This is it—your chance to show what you’ve got. You’ll lay it all out there for the audience to see. Everyone will forget about the regular leads and demand more of you. The show will become about you.
Not so fast, partner. Do more than walk on, and your bit will end up on the cutting room floor. No one will ever see your award-winning performance.
Your only role is to support the Main Characters and their story in important but unobtrusive ways. You can be the bartender who takes their order. Or a co-worker at the water cooler. How about someone on the train who catches the Main’s eye because you remind him of the kindergarten bully? Or a red herring role as a robbery victim? You’re not seeing it? Hey, would you rather be “The Red Shirt” of Star Trek fame?
Sure, you can be smart. Or funny. Or evil and twisted. But you can’t steal the show. What’s that you say? You’ve heard about Mains who started as Minors and convinced the author they should be the star? All right, it can happen. If you get to the writer early enough. But if you don’t show up until she’s 70,000 words into the first draft, don’t hold your breath.

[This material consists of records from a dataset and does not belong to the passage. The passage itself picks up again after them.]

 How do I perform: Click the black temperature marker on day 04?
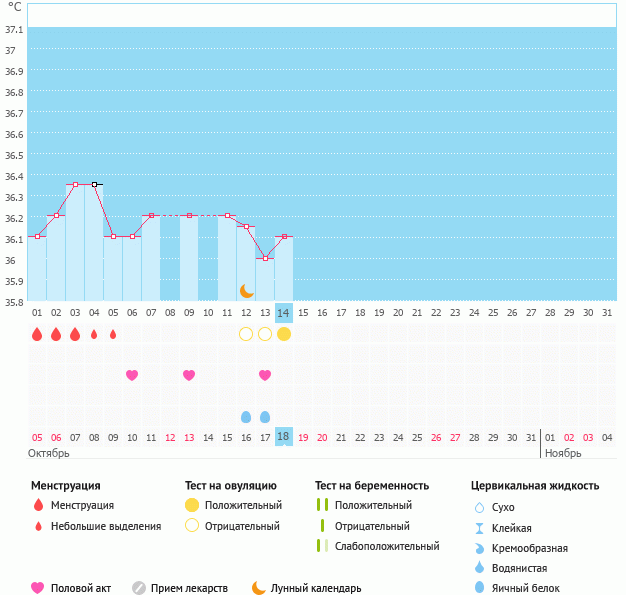[95, 184]
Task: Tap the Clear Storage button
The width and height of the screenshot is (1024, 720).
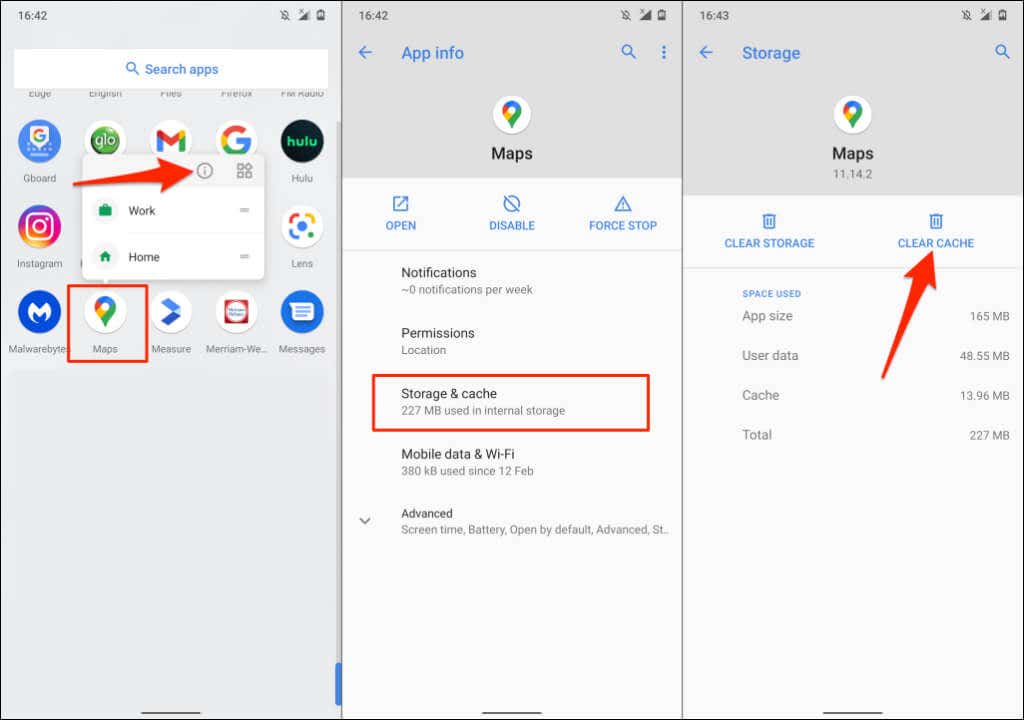Action: (769, 230)
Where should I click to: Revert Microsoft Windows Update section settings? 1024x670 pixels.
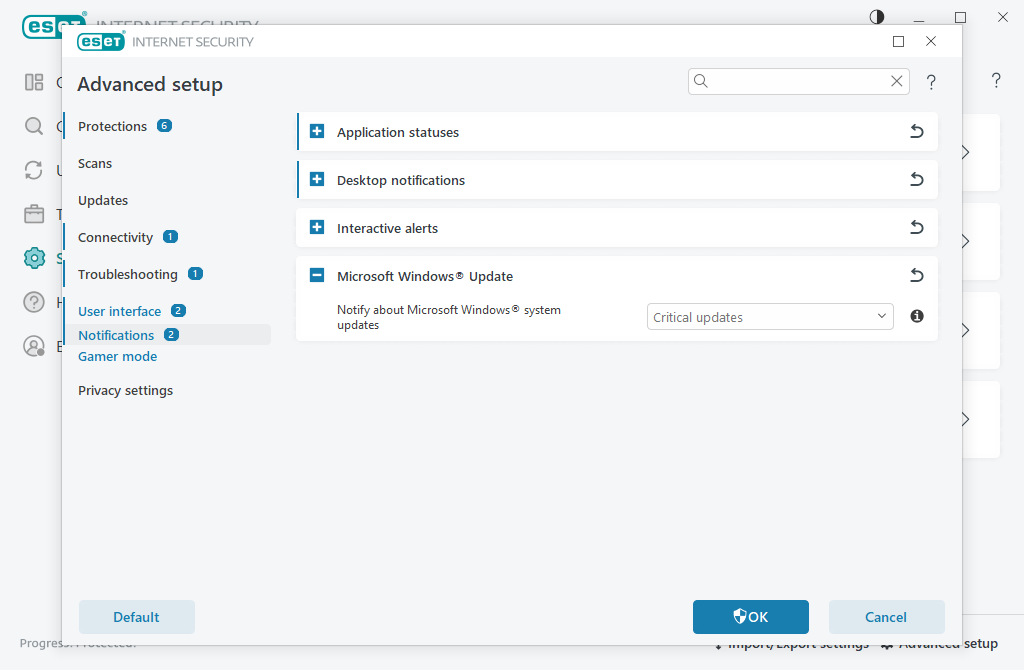click(916, 276)
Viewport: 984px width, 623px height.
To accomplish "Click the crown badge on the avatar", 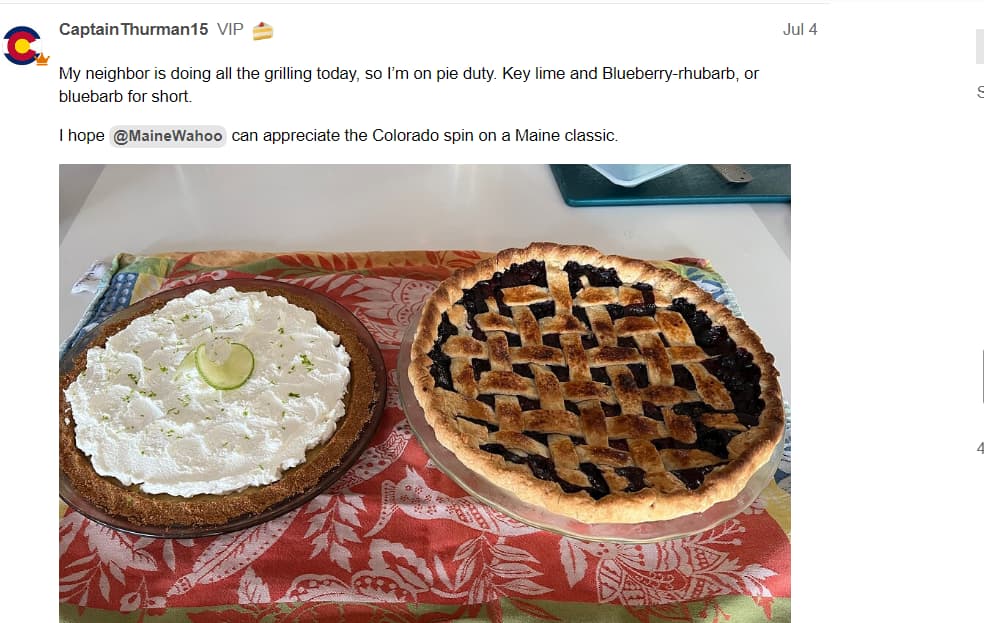I will (x=42, y=60).
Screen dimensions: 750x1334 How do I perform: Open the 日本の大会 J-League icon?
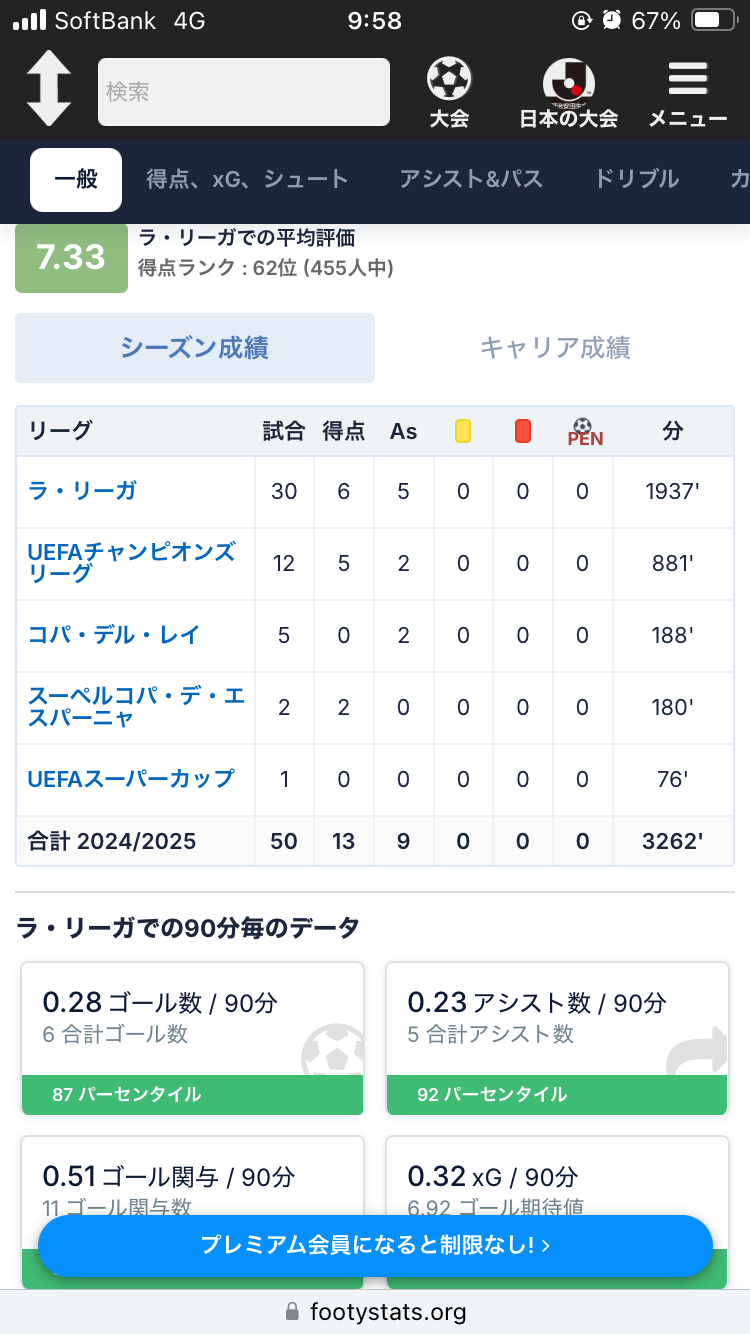coord(568,80)
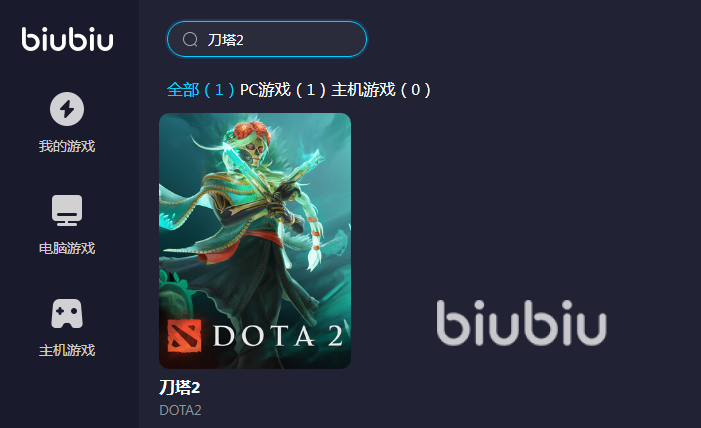Click the lightning bolt My Games icon
This screenshot has width=701, height=428.
point(67,109)
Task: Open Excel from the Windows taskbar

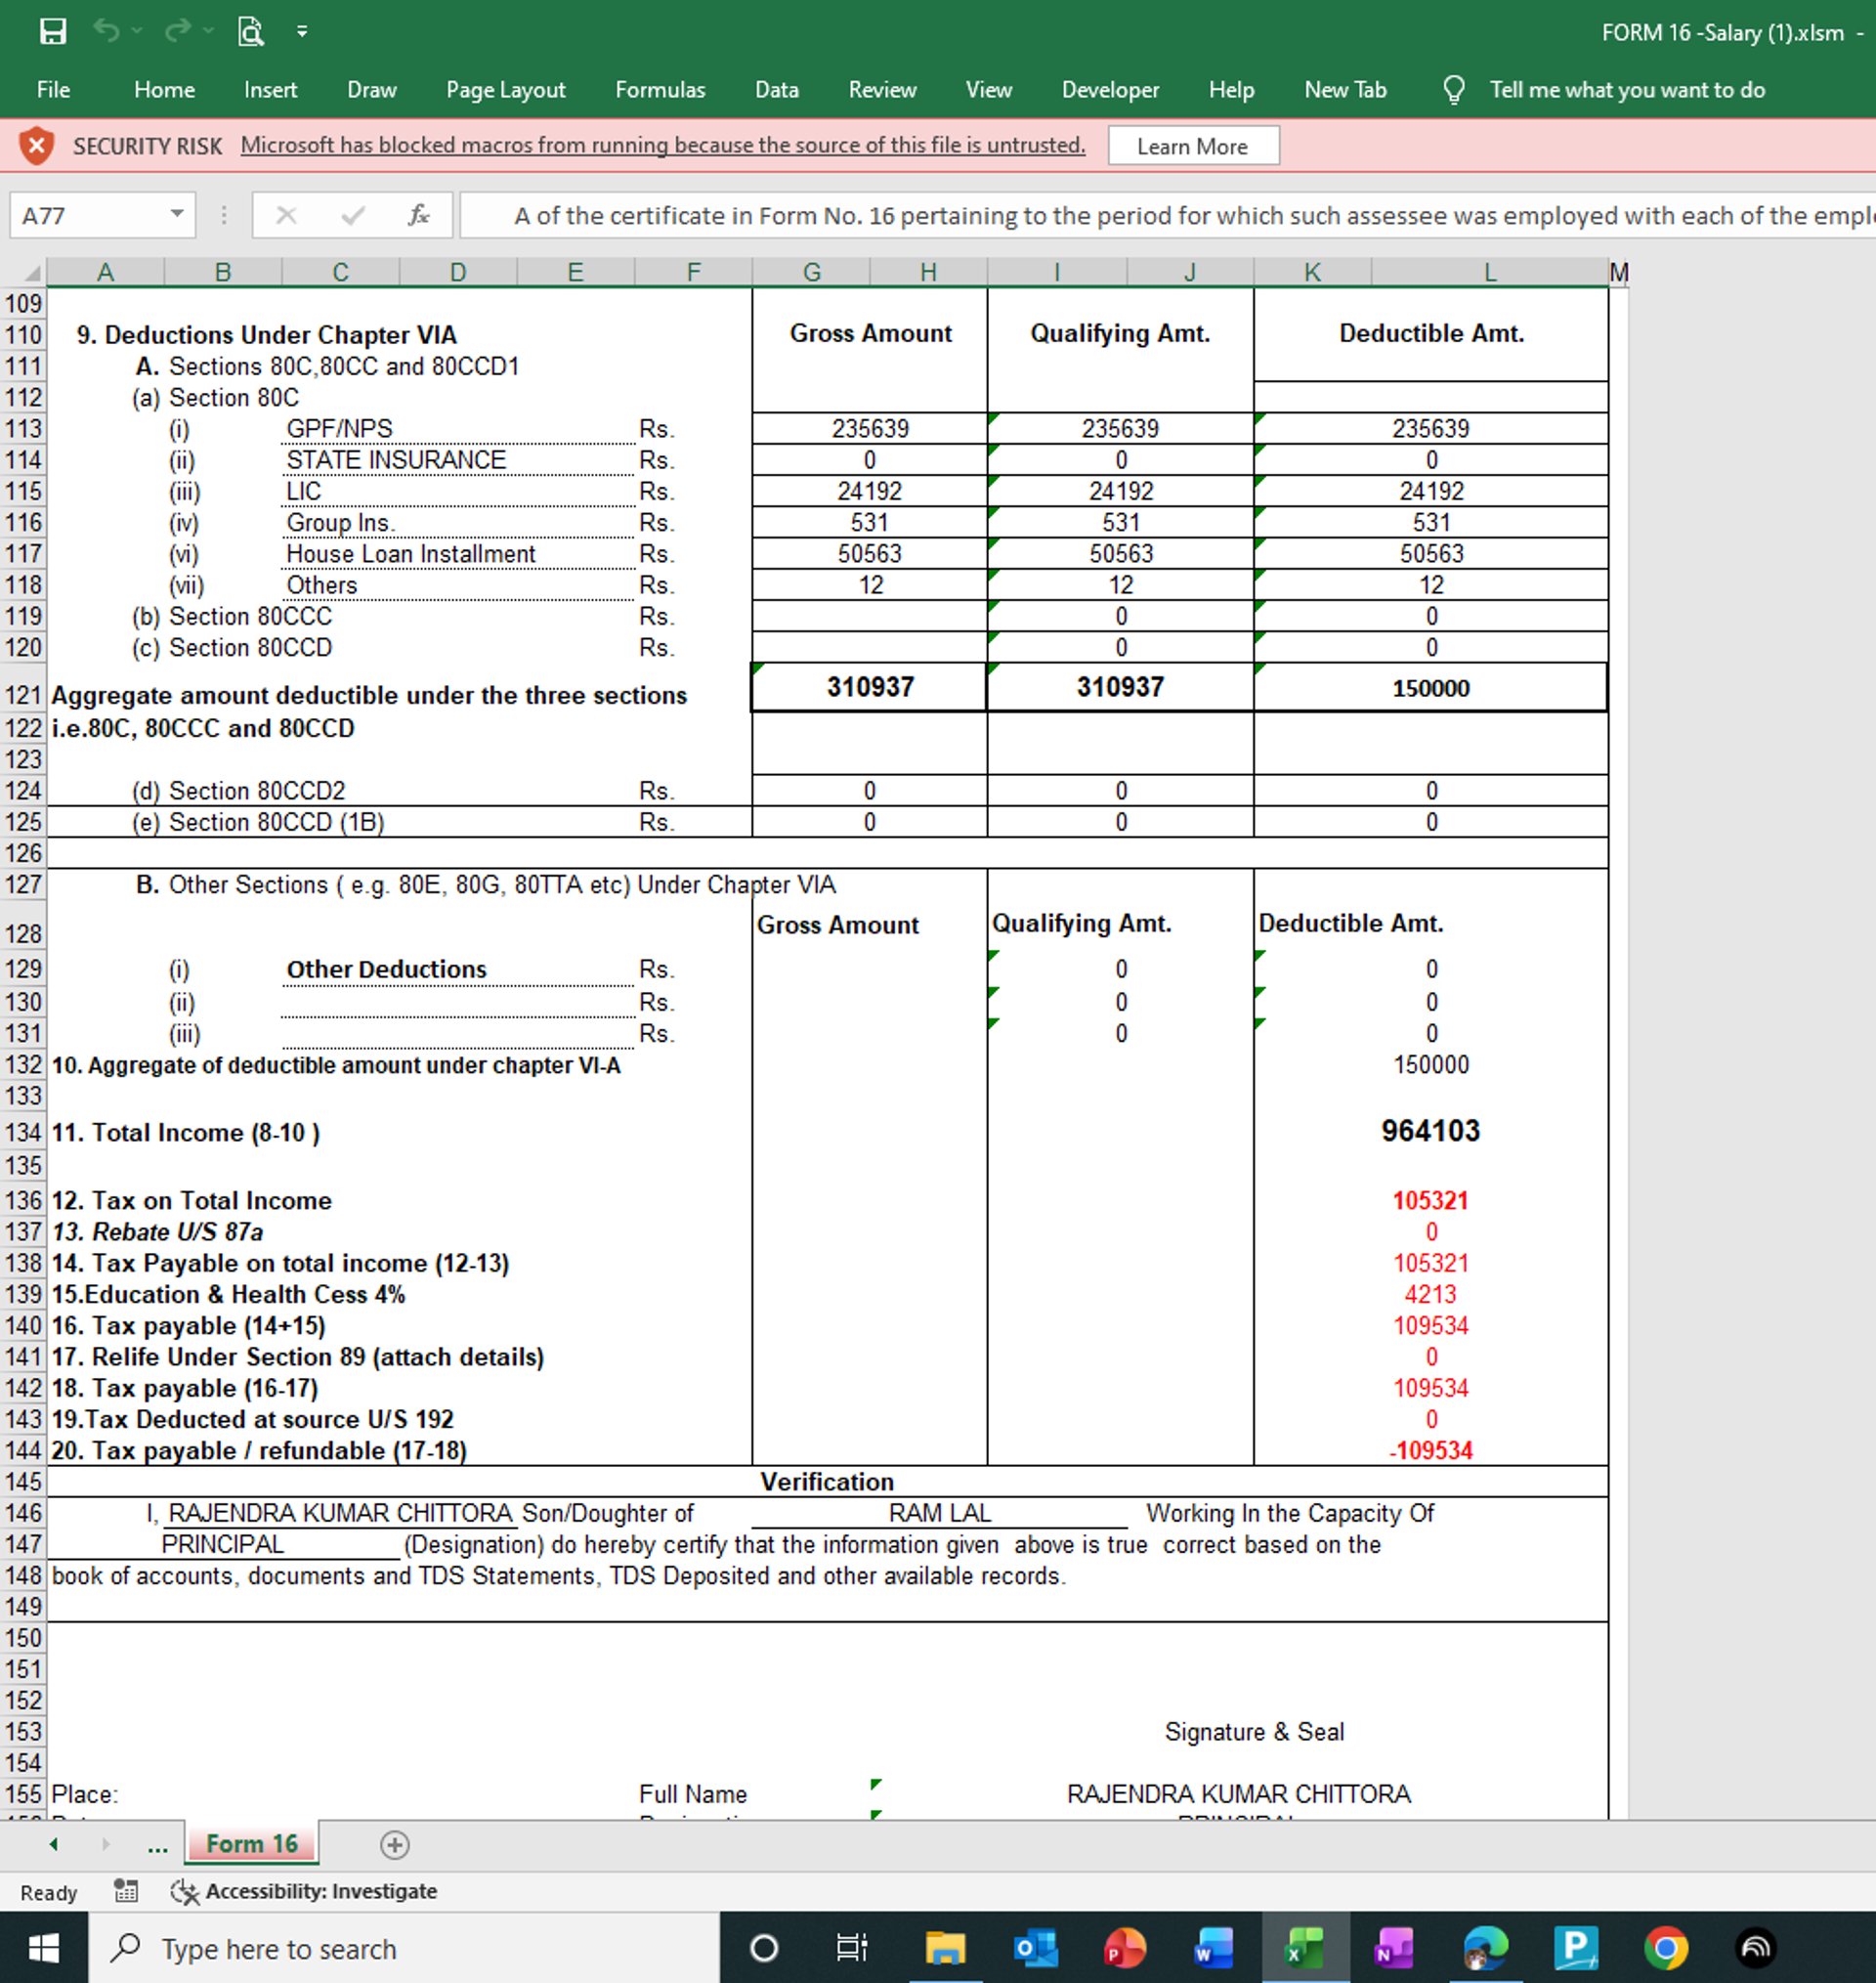Action: pos(1303,1948)
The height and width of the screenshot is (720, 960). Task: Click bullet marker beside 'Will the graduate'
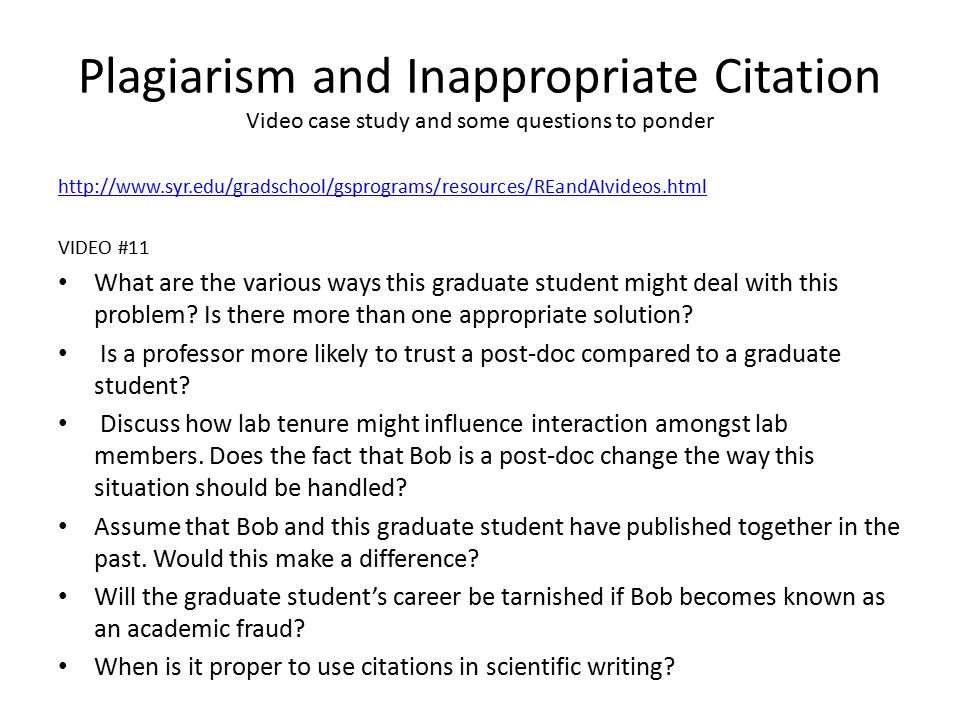click(63, 596)

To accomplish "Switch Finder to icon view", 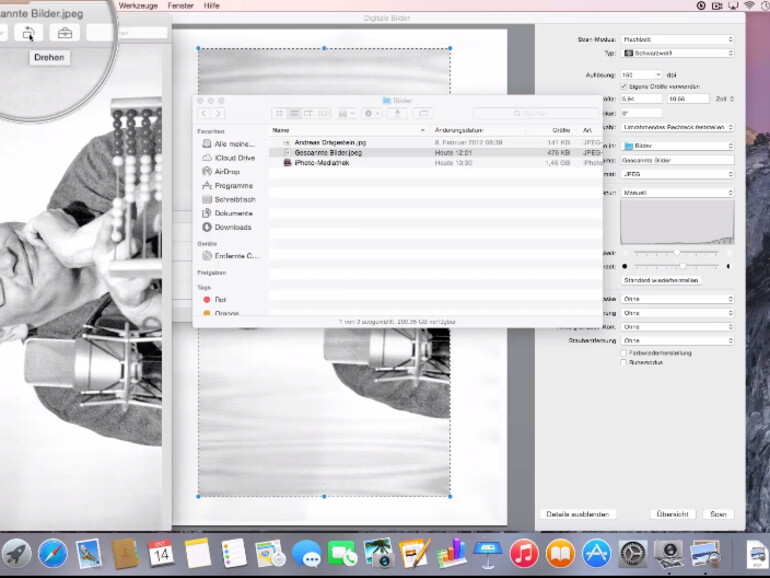I will point(279,114).
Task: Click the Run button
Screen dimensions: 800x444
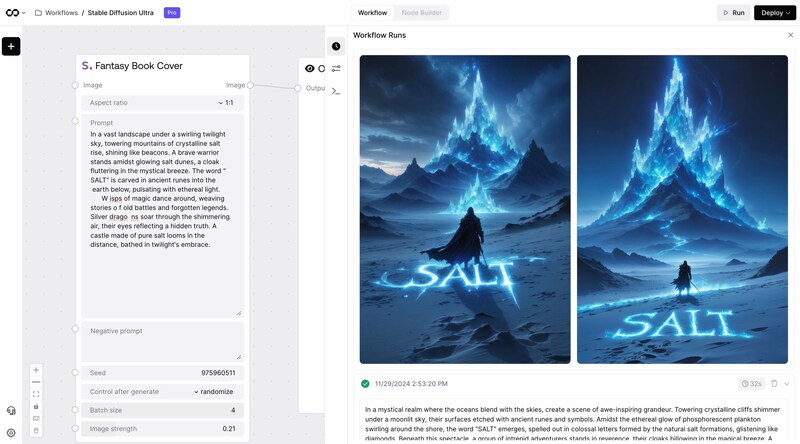Action: [x=734, y=13]
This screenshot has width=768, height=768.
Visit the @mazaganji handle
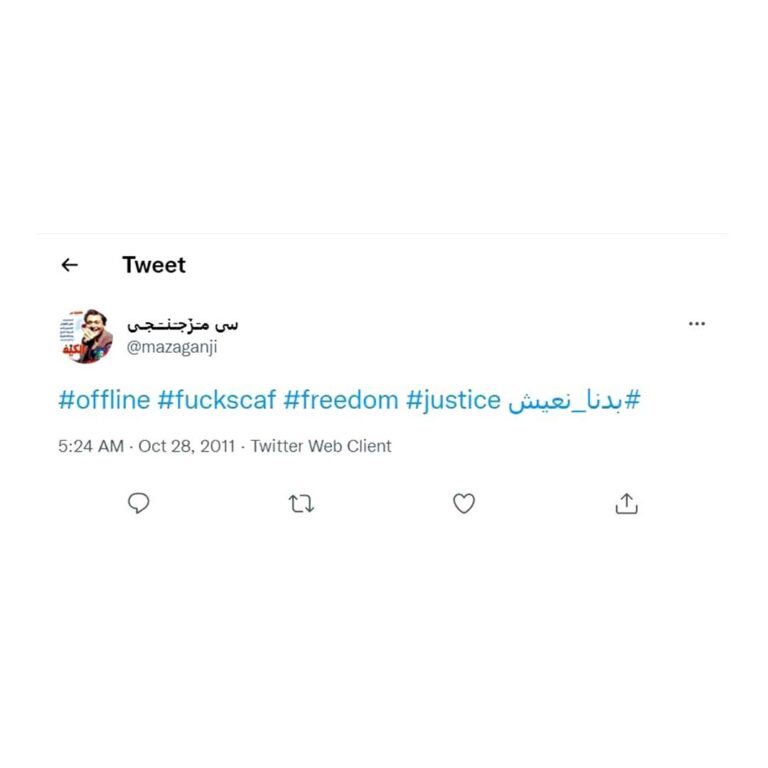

But if you behave yourself, maybe that writer will take a shine to you. Even if you’re stuck with a two-line role, maybe you can get a bigger part in the sequel. Or maybe, the Holy Grail—your own book as a Main Character.
Okay, I just wanted to have some fun up there. Handling these Minor Characters isn’t always easy for me. Quite a few have shown up in Death Out of Time, and I wonder if I have too many. A couple of beta readers thought there were a lot to keep track of. But others didn’t have any problems.
I have dropped a few of them and rolled their remaining bits into characters who survived the cut. My husband didn’t think I even needed to do that. And he has an interesting take on the supporting cast, which I had to share.
When he reads, he thinks of the Minors as “the potted plants in the room.” They help “decorate” the set and the story. But he doesn’t worry about remembering their names and doesn’t need to know what they look like and what they want out of life. As long as there’s a “reminder” within a few sentences of their reappearance, he’ll remember who they are. And if they don’t come back, he doesn’t wonder what happened to them.
But I know other readers who get distracted by every new character who appears. They want details to flesh out those Minors—even if they’re only in a single scene as a foil for the Mains. It’s hard to satisfy a reader like that without writing a monster Russian-style novel à la Tolstoy. And I haven’t heard that too many agents and editors today are looking for such a work.
So I think it comes down to balance again. Have enough
potted plants Minors to decorate the story. But don’t let them get out of control and distract the reader from the real plot and the Main Characters.
What are your views on Minor Characters? Do you think there’s a set number that makes “too many,” or does it depend on the nature of the story? Has a Minor succeeded in becoming a Major in any of your work?